— Description of the task —
Repeat, word for word and with nothing added, each line from the one containing "The width and height of the screenshot is (821, 1456)." to the final line of the data, keeping both ends. Pictures are not part of the copy.

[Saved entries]
_____
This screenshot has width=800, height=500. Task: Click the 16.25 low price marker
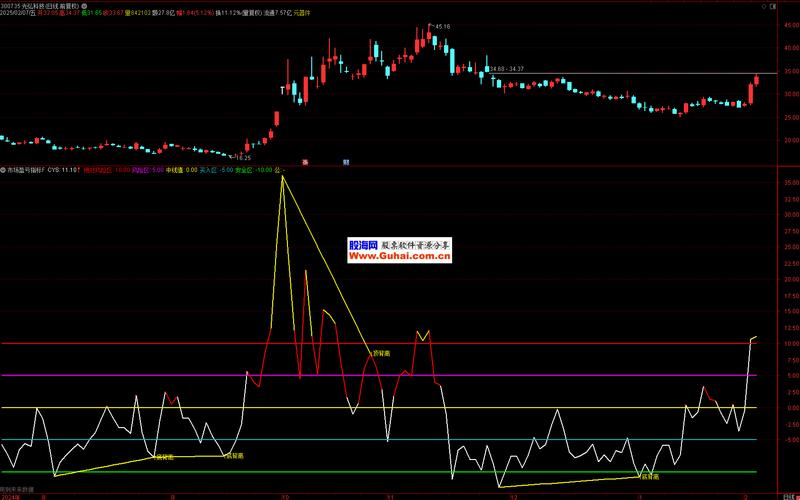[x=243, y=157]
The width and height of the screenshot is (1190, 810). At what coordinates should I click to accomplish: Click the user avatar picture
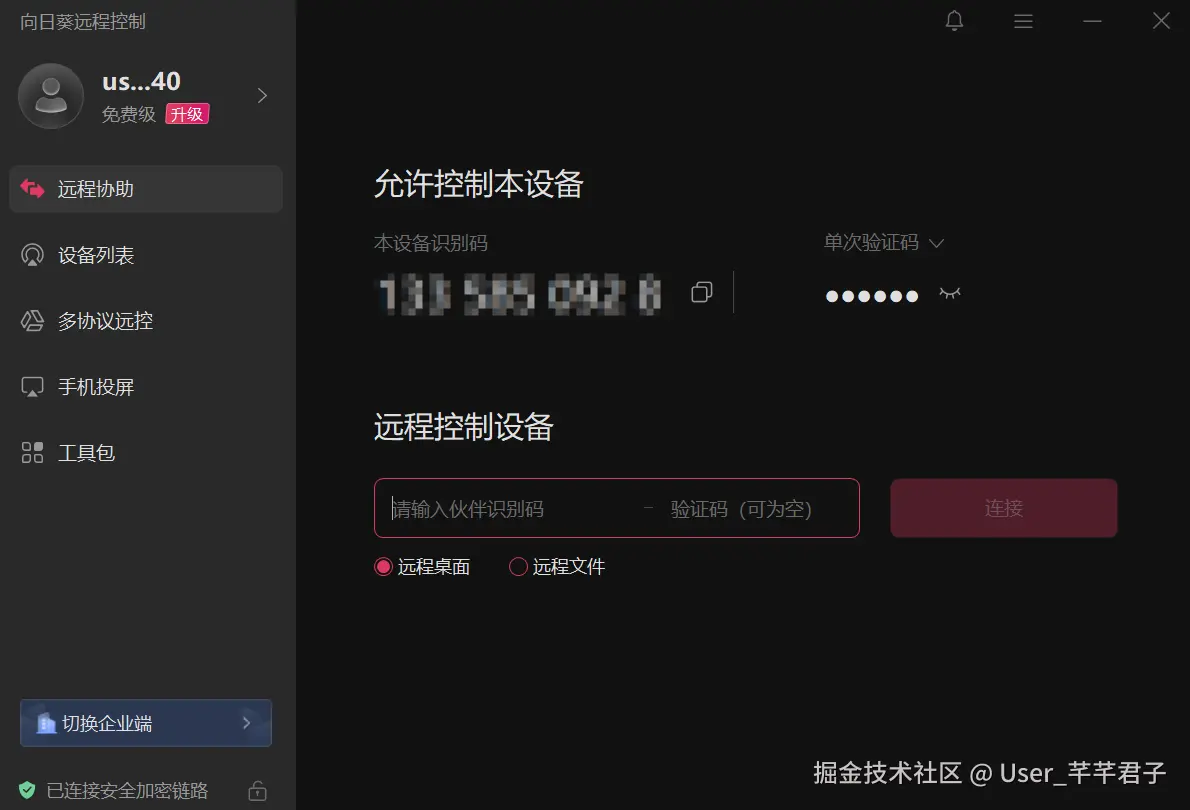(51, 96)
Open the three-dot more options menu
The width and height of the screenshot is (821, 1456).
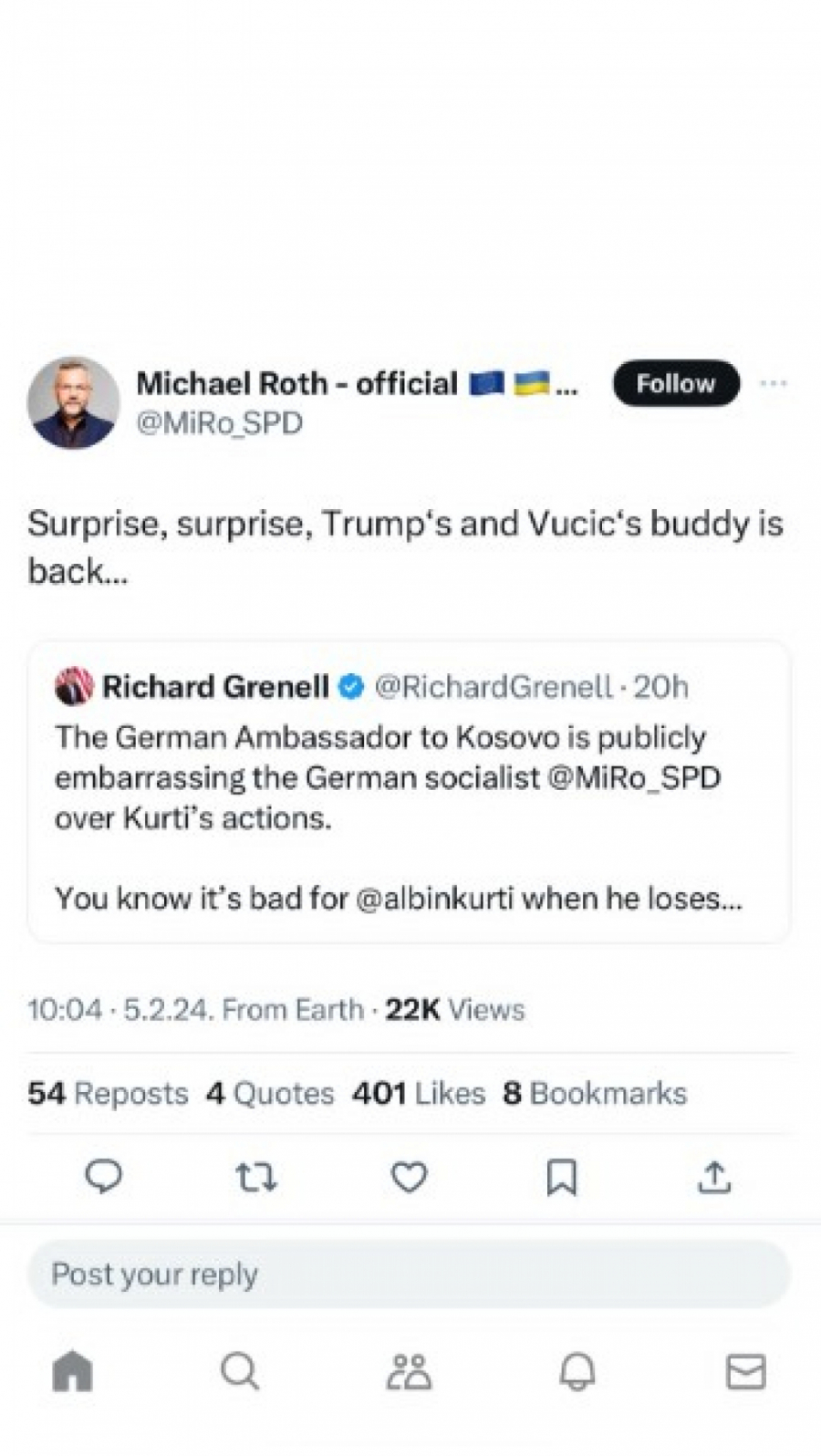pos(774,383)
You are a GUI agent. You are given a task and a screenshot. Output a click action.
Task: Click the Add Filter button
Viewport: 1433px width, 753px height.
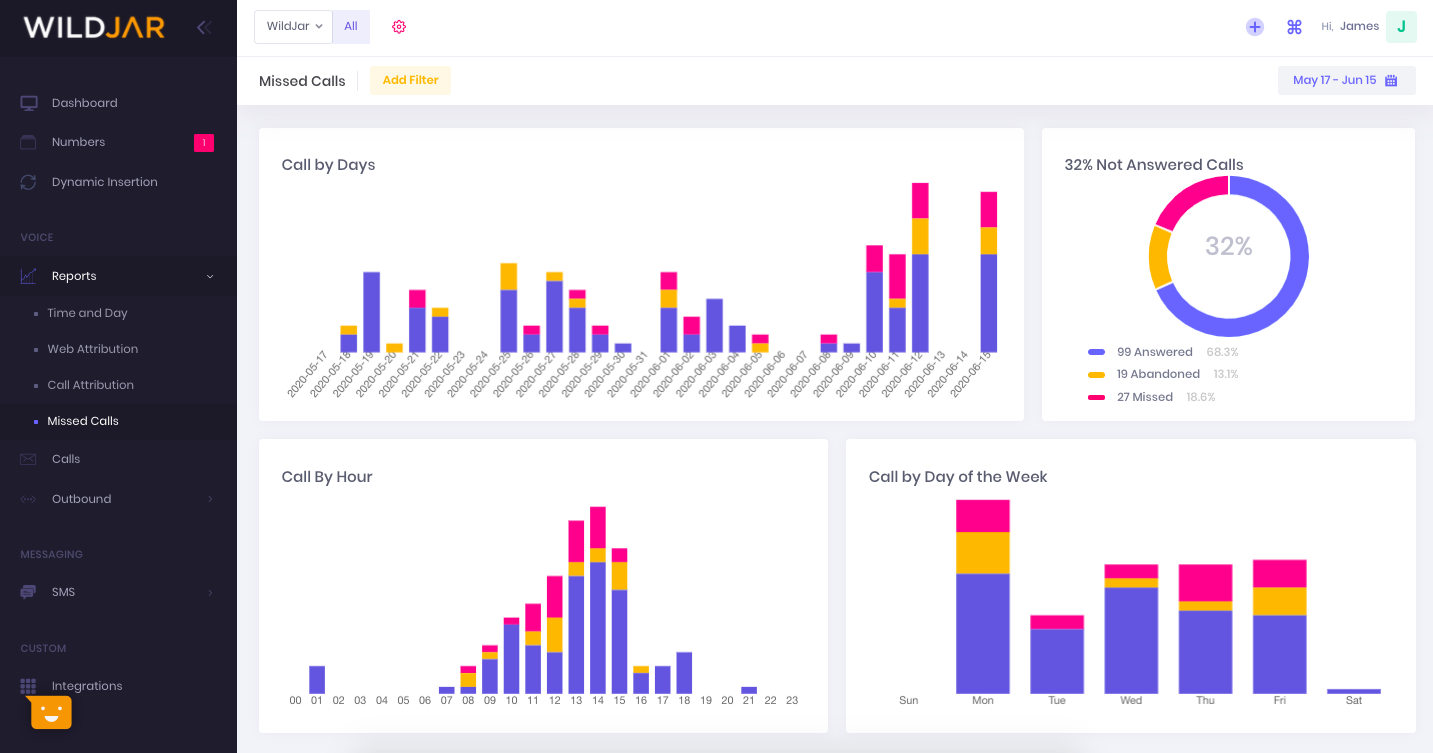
_____
— Answer section —
The width and height of the screenshot is (821, 1456).
pos(774,383)
You are a GUI agent. You are given a task and a screenshot. Output a click action.
Task: Click the Add Filter button
Viewport: 1433px width, 753px height.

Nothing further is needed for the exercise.